• [Provided data]
------------------------------------

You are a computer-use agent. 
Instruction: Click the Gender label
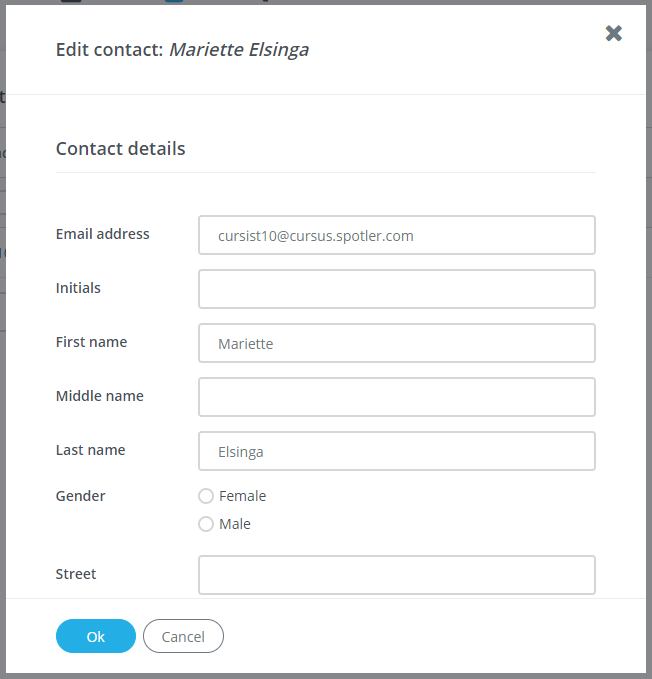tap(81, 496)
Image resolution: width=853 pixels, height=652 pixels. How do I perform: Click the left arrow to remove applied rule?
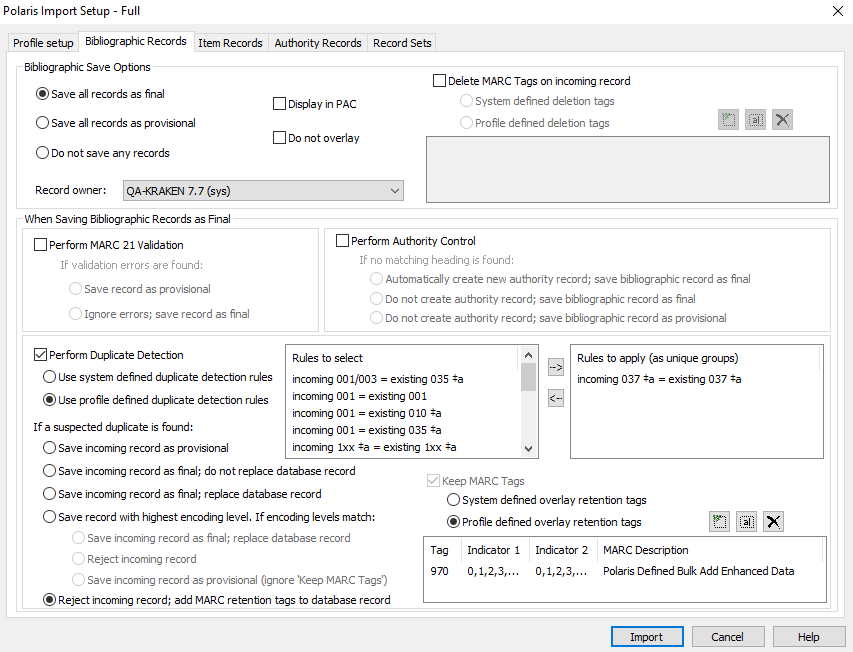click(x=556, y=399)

------------------------------------

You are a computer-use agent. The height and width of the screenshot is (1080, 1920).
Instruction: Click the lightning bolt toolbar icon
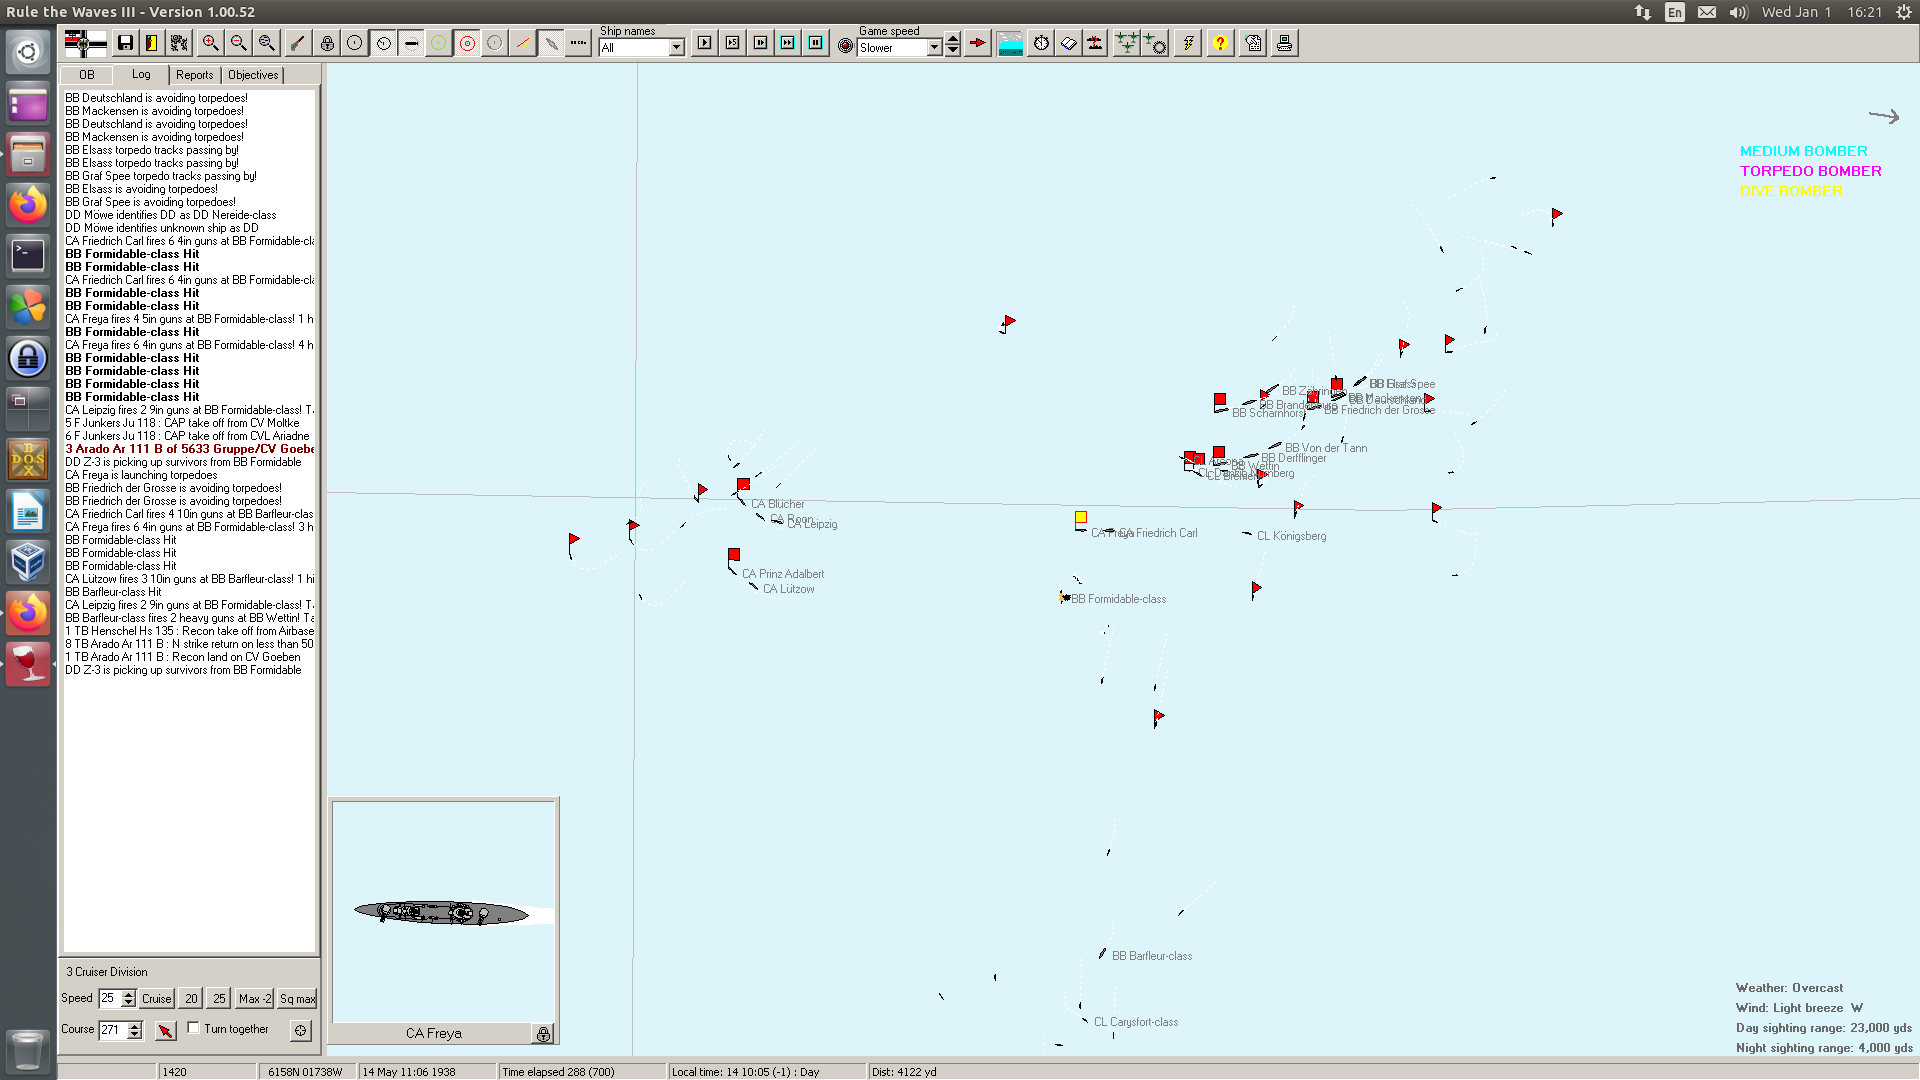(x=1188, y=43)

------------------------------------

• [Task statement] Copy each line from the items above that contains the string "agent", matching case exactly.

• [Task answer]
You are a computer-use agent. 
You are a computer-use agent. The height and width of the screenshot is (1080, 1920).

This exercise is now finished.